EXERCISE: In the copy, keep every line below as it is and leave out the pictures.

======== DATA FOR THIS TASK

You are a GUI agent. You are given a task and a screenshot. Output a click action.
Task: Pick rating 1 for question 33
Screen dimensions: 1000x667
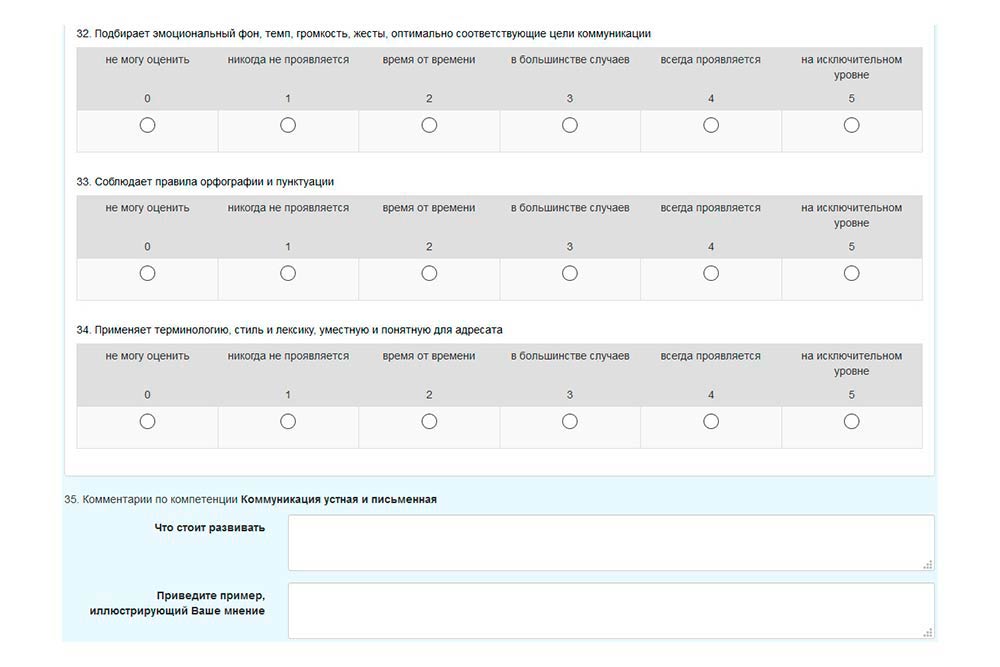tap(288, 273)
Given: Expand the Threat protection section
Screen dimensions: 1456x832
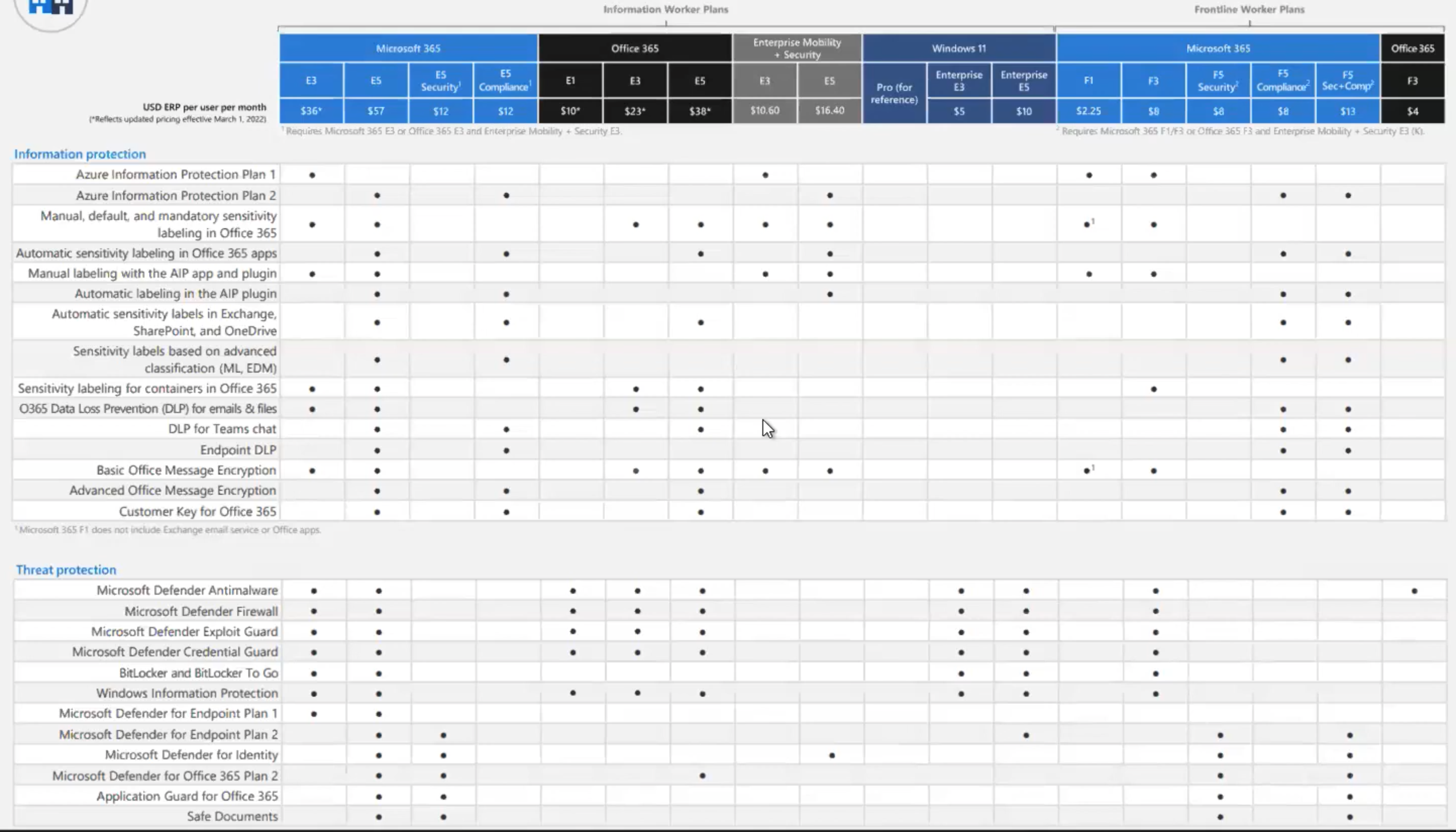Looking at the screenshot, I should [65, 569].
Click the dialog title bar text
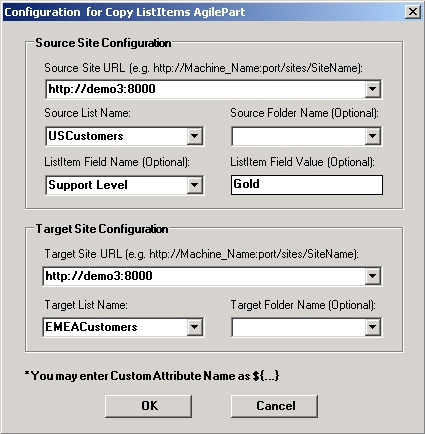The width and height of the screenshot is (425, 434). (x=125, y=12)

================

WRITTEN ANSWER:
You are a GUI agent. You are given a task and a screenshot. Output a click action.
Task: Pick rating 1 for question 33
Screen dimensions: 1000x667
tap(288, 273)
Given: Expand the Threat protection section
Screen dimensions: 1456x832
Looking at the screenshot, I should [65, 569].
Click the dialog title bar text
The width and height of the screenshot is (425, 434). (x=125, y=12)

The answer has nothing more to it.